Abg. Dr. Müller-Meiningen (freis. Vp.) spricht dem Präsidenten und dem Direktor des Reichstags seinen Dank für ihr Verhalten in der Haussuchungsangelegenheit aus. Vielleicht erscheint einmal ein Schwarzbuch über die Verhandlungen Roerens mit dem Direktor Stübel. Erfreulich ist, daß der Reichskanzler sich mit dem tapferen Kolonialdirektor in allen Stücken identisch erklärt hat. Wenn die Zustände in den Kolonien nicht anders werden, so werde man nichts mehr bewilligen. Redner geht dann auf die einzelnen Fälle ein und wünscht zu ihrer Klarstellung die Einsetzung einer Kommission.
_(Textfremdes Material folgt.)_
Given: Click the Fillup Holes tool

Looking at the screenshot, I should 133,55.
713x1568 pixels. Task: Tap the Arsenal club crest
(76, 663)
Der Reichskanzler habe seit Jahren gewußt, wie es im Kolonialamt aussehe. Man müsse da immer wieder verantwortliche Reichsminister fordern.

Abg. Bebel (Soz.) hofft, daß das Zentrum seine Verbindung mit der Mission weiter benutzen werde, um über Kolonialskandale zu berichten. Der Reichskanzler sei allein verantwortlich und schuldig. Hellwig sei tatsächlich doch den Angriffen der Abgeordneten erlegen. Graf Arnim sei daran allerdings unbeteiligt. Im Falle Dominik sei lange gar nichts geschehen. Wie sollen da die Verhältnisse in den Kolonien sich bessern, wenn für Vergehen keine Bestrafungen eintreten. Redner wendet sich gegen das versönliche Regiment und zitiert dabei die Denkwürdigkeiten Hohenlohes.
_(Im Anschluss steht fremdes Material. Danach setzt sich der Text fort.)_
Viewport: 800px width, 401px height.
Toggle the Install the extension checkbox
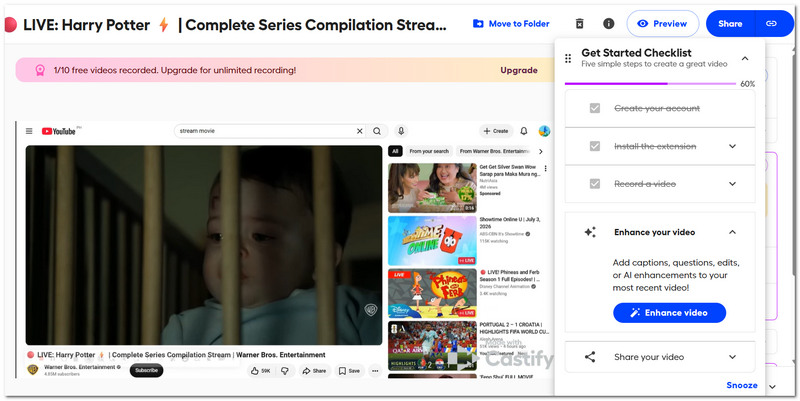595,146
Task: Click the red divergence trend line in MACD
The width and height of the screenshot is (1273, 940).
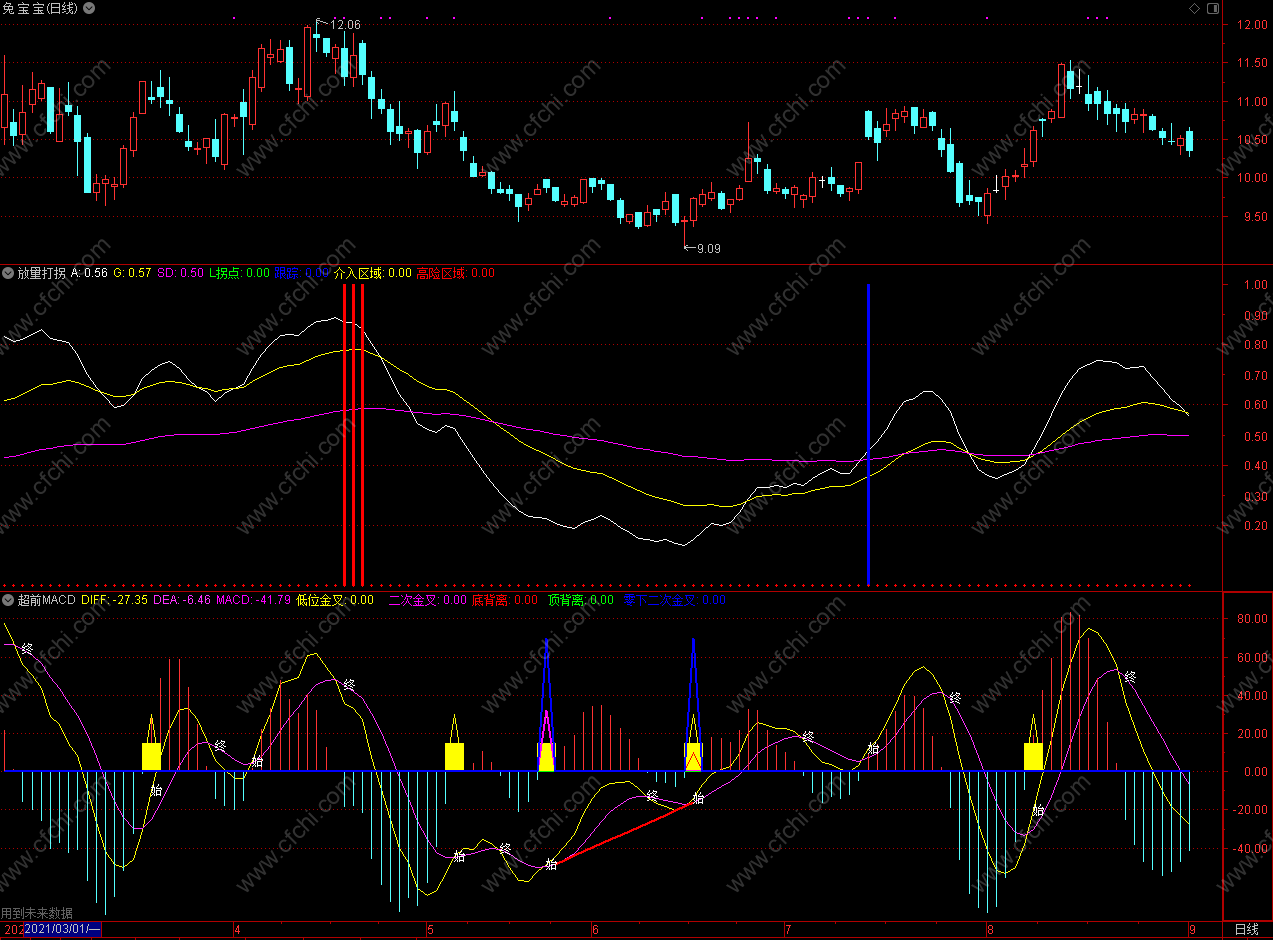Action: click(620, 834)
Vizepräsident Graf Stolberg bittet nicht soweit abzuschweifen. (Zuruf links: „Der passt Ihnen wohl nich!“)

Abg. Bebel wiederholt seine Angriffe gegen Dr. Peters. Arendt scheine an der englischen Krankheit Moral Insanity zu leiden.

Oberst Quade weist die Behauptungen Bebels zurück, daß Pöplau schon im Jahre 1903 Mitteilungen über den Hauptmann Dominik gemacht habe. Die Meldung über Dominik sei über London gekommen. Eine sofort veranlasste Untersuchung habe aber nichts Belastendes ergeben. Die übrigen Fälle würden genau untersucht werden.
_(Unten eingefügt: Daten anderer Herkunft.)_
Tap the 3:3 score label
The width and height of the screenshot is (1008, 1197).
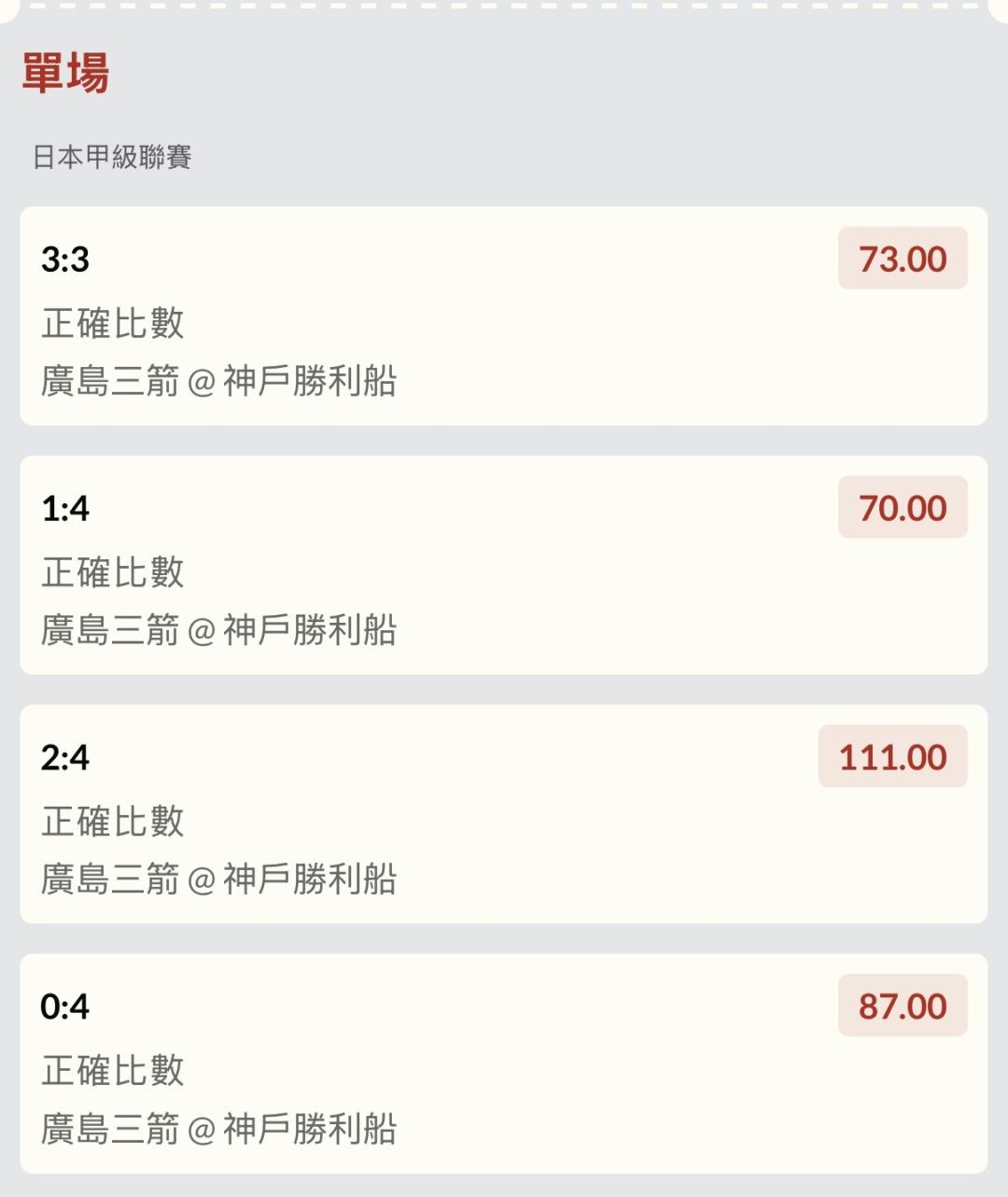(65, 259)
Abg. Erzberger (Zentr.): Er werde von seinem Mittelweg nie abgehen. Dafür sei er ein viel zu guter Zentrumsmann. (Heiterkeit.) Bebel meinte, er habe dem Kolonialdirektor Myhrren gestreut – wisse er nicht, daß man Myrrhen nur Leichnamen streue? Durch die gestrigen Ereignisse sei seiner Ansicht nach nicht der Abgeordnete Roeren sondern der Kolonialdirektor Dr. Stübel bloßgestellt. Die Petersdebatte müsse endlich einmal aus der Welt geschafft werden. Man solle die Akten veröffentlichen. (Zustimmung.) Die Akten auf die sich der Kolonialdirektor stütze hätten keinen allzu großen Wert. Redner geht auf den Fall Hellwig ein und verteidigt die Stellung seiner Freunde zum Kolonialdirektor, dem sie immer noch Vertrauen entgegenbrächten.

Kolonial-Direktor Dernburg konstatiert zu seiner Genugtuung, daß laut einem soeben eingelaufenen Telegramm aus Togo neuerdings weitere Zeugen vernommen worden sind und daß sie absolut gegen Kersting nichts anzusagen gewußt hätten. Man habe bemängelt, daß er, Dernburg, von Eiterbeule gesprochen habe. Tatsache sei doch aber, daß Herr Roeren die betreffenden Vorgänge schon seit Jahren gekannt habe. Demgegenüber meine er, Dernburg, solche Dinge müßten sofort und nicht erst später im Reichstage zur Sprache gebracht werden. Redner geht auf die Ausführungen des Abgeordneten Erzberger ein, er hoffe, daß sich die Beschuldigungen gegen die Beamten, die einer strengen Untersuchung unterzogen werden würden, als unrichtig herausstellen möchten.

Abg. von Kardorff (Rp.) beklagt die ganze Art der Kolonialpolitik und nimmt seinen Freund Peters lebhaft in Schutz. Auf die Verabschiedung von Hellwig habe er niemals eine illoyale Einwirkung ausgeübt.

Hierauf geht ein Schlußantrag ein, der gegen Freisinnige, Sozialdemokraten und Polen angenommen wird.

Der Nachtrags-Etat geht an die Budgetkommission.

Mittwoch 1 Uhr: Schulstreik-Interpellation der Polen und des Zentrums, dann Gerstenzoll-Interpellation.